§ **YOUR INSTRUCTIONS**
The answer should consist of each line from the data below that includes "agent".
##############################
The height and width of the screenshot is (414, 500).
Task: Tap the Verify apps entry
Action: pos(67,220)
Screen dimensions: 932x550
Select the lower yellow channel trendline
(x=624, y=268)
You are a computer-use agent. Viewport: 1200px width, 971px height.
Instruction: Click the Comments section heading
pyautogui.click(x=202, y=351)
##############################
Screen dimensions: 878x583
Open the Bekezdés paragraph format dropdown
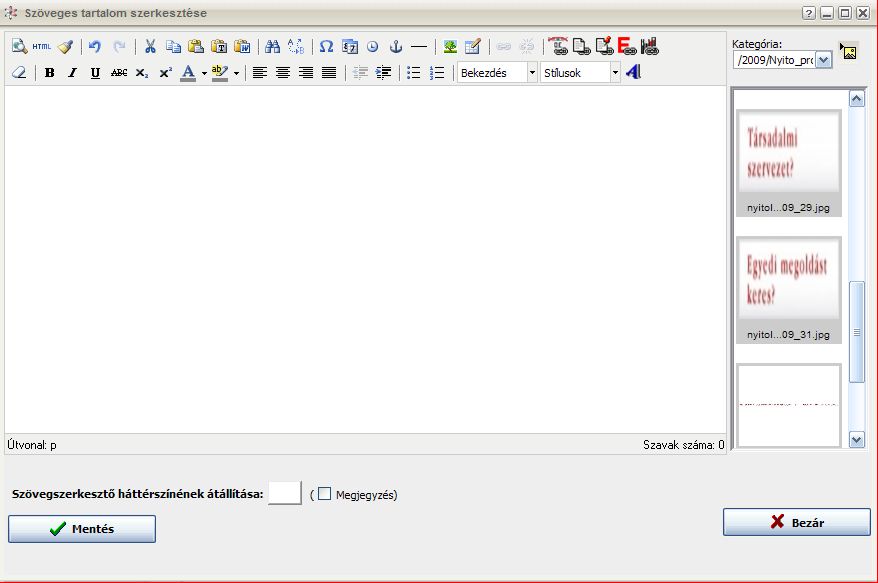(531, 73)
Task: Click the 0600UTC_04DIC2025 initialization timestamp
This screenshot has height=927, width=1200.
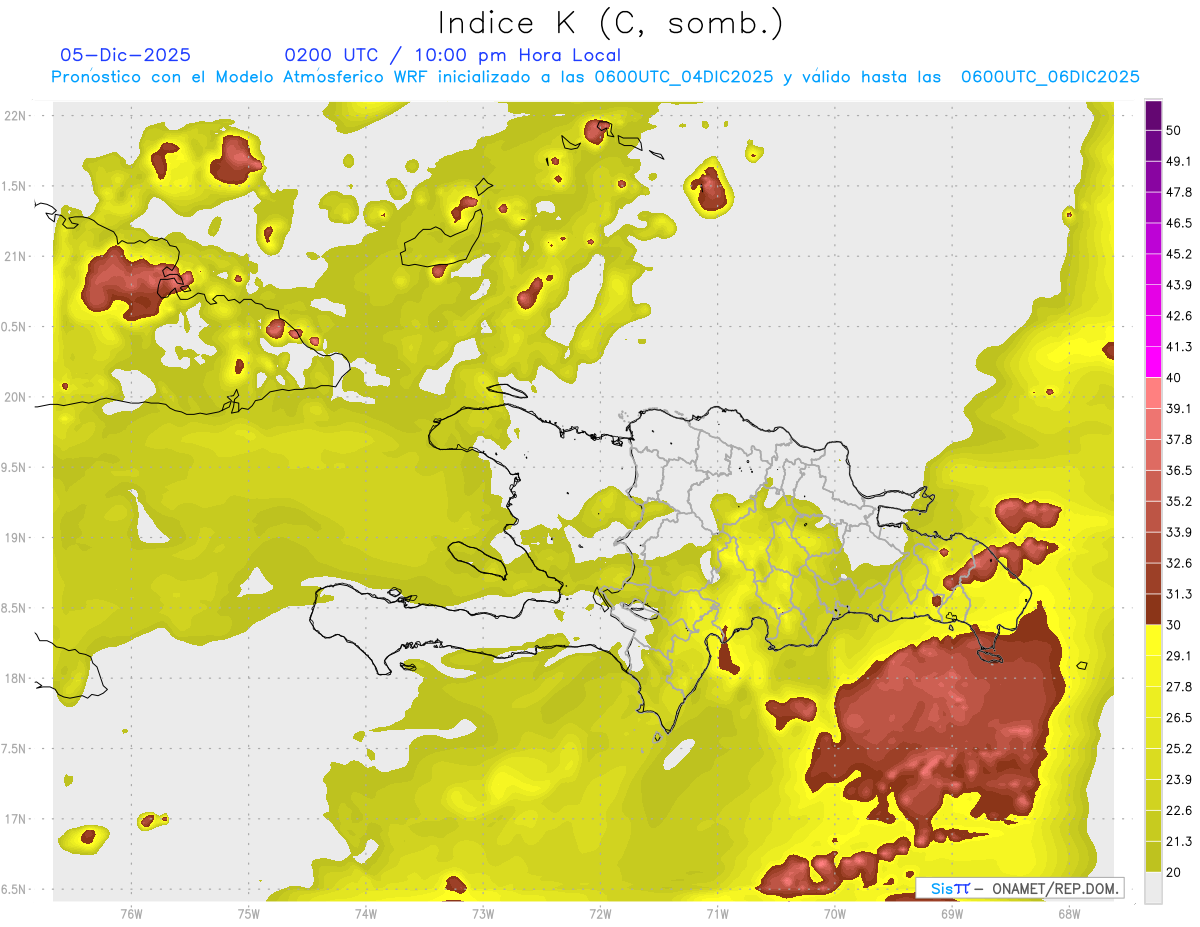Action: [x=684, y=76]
##############################
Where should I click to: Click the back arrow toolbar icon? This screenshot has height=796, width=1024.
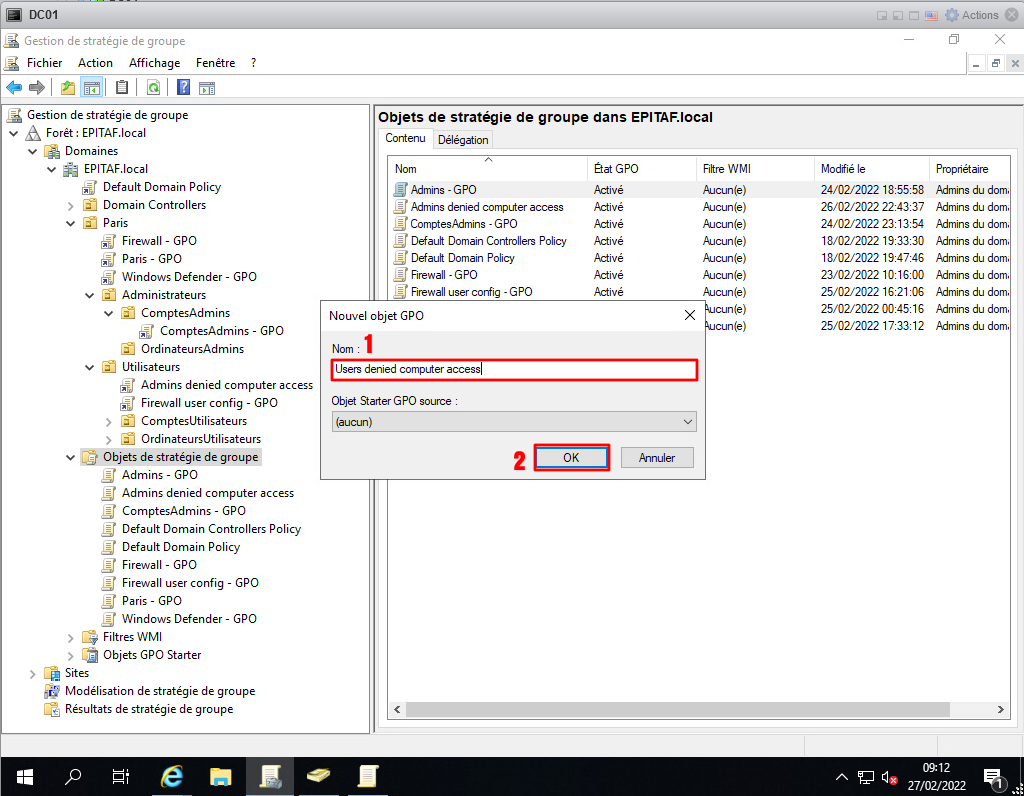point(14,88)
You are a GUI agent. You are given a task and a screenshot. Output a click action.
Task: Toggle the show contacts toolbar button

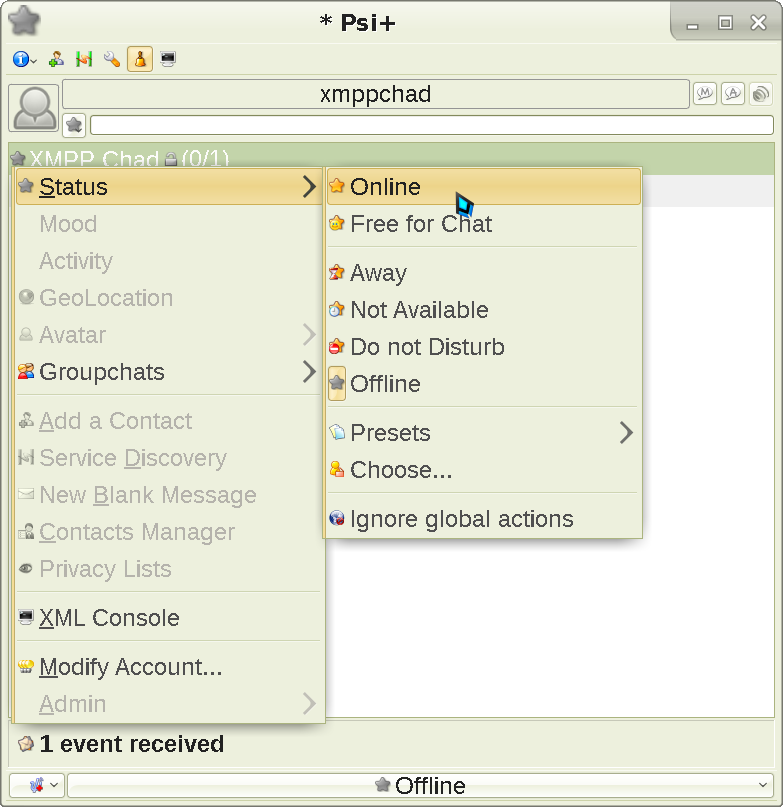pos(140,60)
##############################
§ **RESULT OF THE TASK**
You are a computer-use agent. Viewport: 1200px width, 971px height.
You are a GUI agent. You are given a task and a screenshot. Output a click action.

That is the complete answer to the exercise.